Hailu and Brian… and Hailu on “Shilela”
And what about the new one, “Wede Harer Guzo” from 1978?
Hailu and I have a wonderful working relationship and we are now great friends and trust each other completely. Putting together this release was relatively straightforward since he knows what to expect already.
On your website, you insist about the fact you share all benefits 50/50 with the artists. Could you tell us more about this topic?
I spend a significant amount of time and money on reissuing these records and if they make money the artists get 50% of it, which they receive every 6 months. There are people who say this isn’t enough but they typically don’t know much about the music industry or music distribution in African countries, let alone the “western” world.
During the eighties and nineties, a lot of african music productions were only available on cassettes, especially for the local market. Do you believe those productions were pretty different than african CDs for the European market? And what differences did you notice? Sound? Repertory?

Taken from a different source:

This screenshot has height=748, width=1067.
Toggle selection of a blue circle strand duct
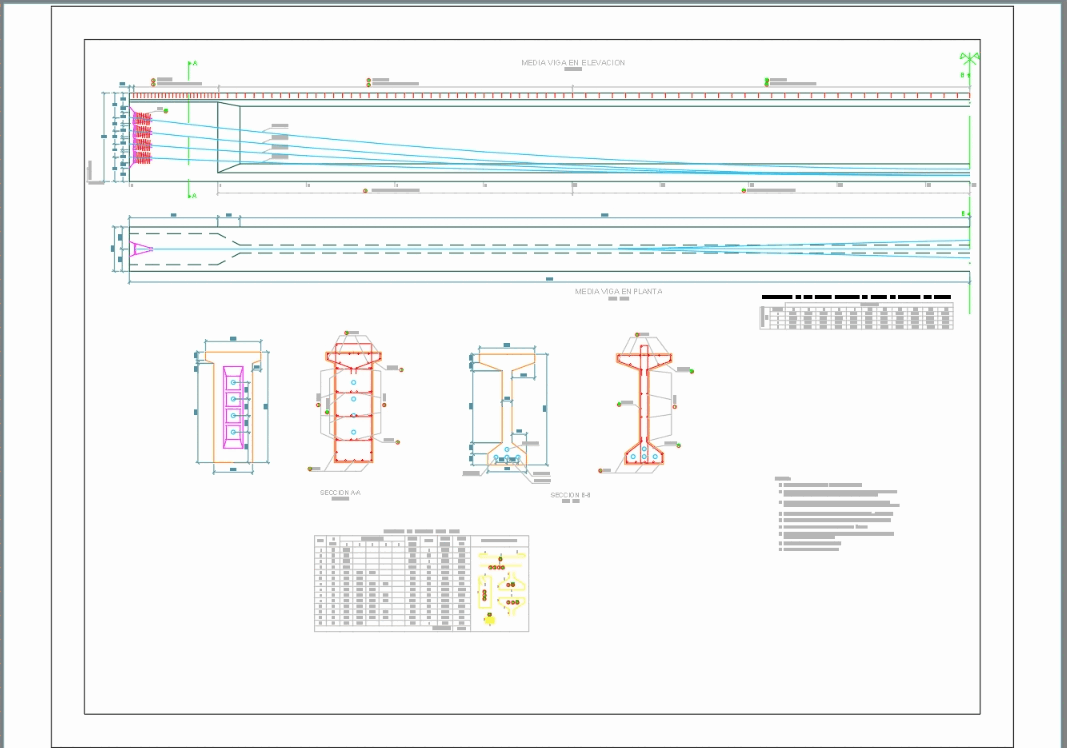click(x=353, y=397)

The main thing I am into with ATFA is countering the idea that African music is “world music”, in the sense that it is made for hippies and pseudo-intellectuals in the West. The purpose of the project is show what music is popular in these various countries and regions. The production approaches differ when the recordings are made locally as opposed to studios in Europe or North America. That said, I am not against reissuing recordings made outside Africa. Many recordings made in Africa don’t get concerned with song length or elaborate album art. They often just contain the music and the track list and maybe the personnel. Definitely only certain types of African pop that was deemed marketable was produced in Western studios for “world music” labels. I am more into music made for people who live in these places and presenting it without changing the track sequence, album art of production/sound beyond restoring it, if necessary.
Another huge cassette market is Pakistan/India… Could you imagine creating a kind of subdivision dedicated to this geographical area, highly populated in terms of sounds, in all styles ?
Dur Dur Band
Tajir Waa Ilaah
Have you received many negative answers on some of the artists, unreleased tapes, you were trying to reissue?

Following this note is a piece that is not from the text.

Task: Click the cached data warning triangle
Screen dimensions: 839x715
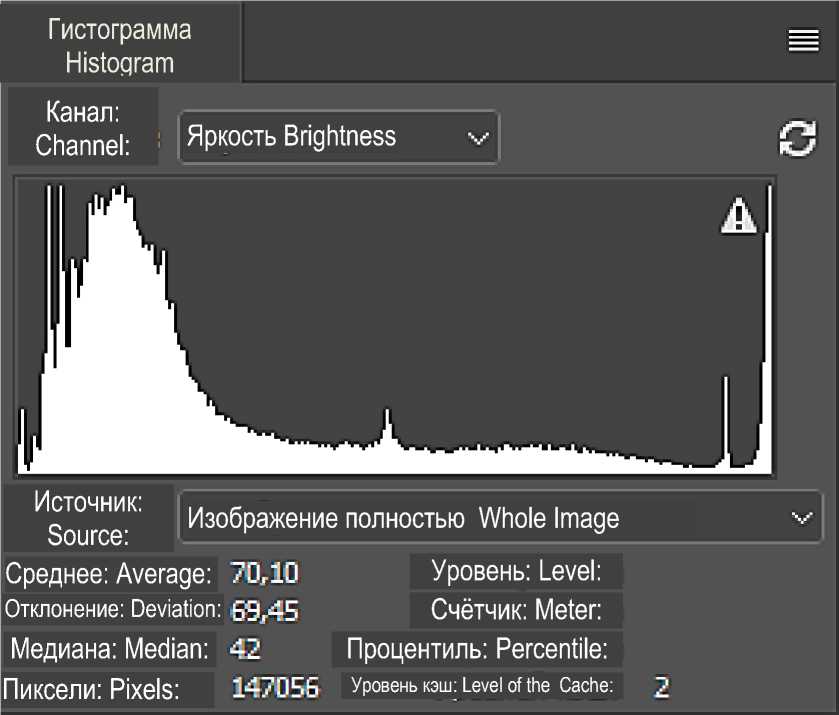Action: coord(739,215)
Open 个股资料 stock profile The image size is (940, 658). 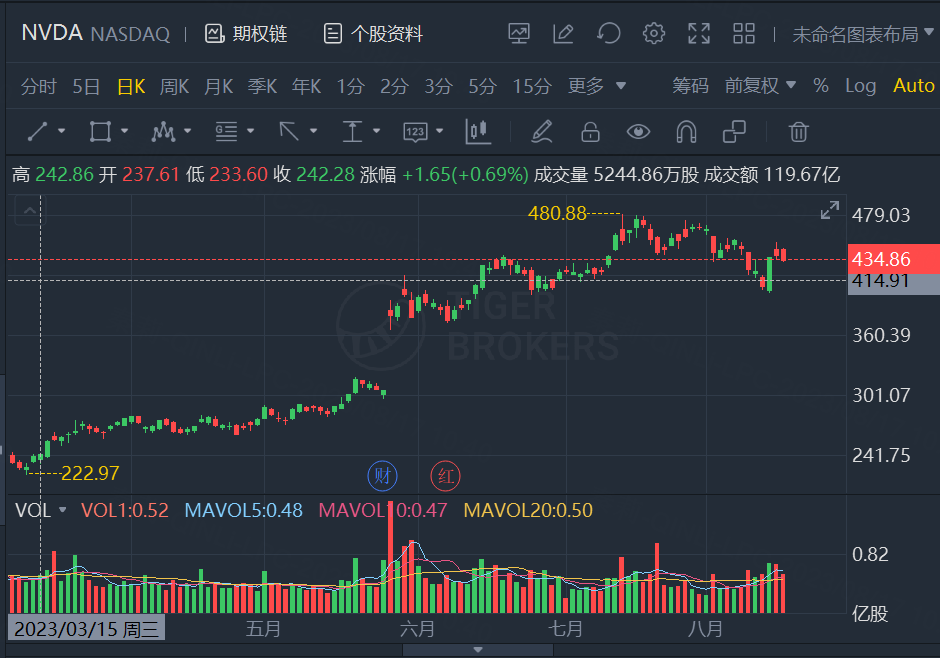point(373,34)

Most of the artists I manage to track down and contact end up doing a project with ATFA. There have been a few who for some reason don’t work out. I don’t really know why, to be honest. Sometimes after a few years of calling every couple months I give up and move on. I get strung along sometimes and never get sent masters or recordings I am hoping to release, even after sending a draft contract so they can see what the deal is. 9 times out of 10 the project happens though.
There are more and more reissues of old LPs, and more and more record labels (major or indie) now release their new artists on LP, or EP. Do you think that the LP reissue market could ever reach saturation point?
Yes, because many labels keep putting out the same types of stuff which is causing fatigue among some music fans. There are tons of people out there who think African music pretty much means West African guys with wah-wah guitar and funky beats. I am constantly trying to cut through idea and make available music that is distinctive and not defined by a Western analog.
What are your next releases?
I don’t have any releases until January because I have been busy working on visas for artists on the label to tour Europe and elsewhere. It’s a bit too soon to discuss the January release, I’m afraid but I will definitely keep you posted.
Ok, but what is the awesome tape you dream of reissuing?
That’s a fun question. I dream of reissuing more tapes from Somalia in general, but I can’t name a specific one because I don’t know much about them, I have so much more to learn!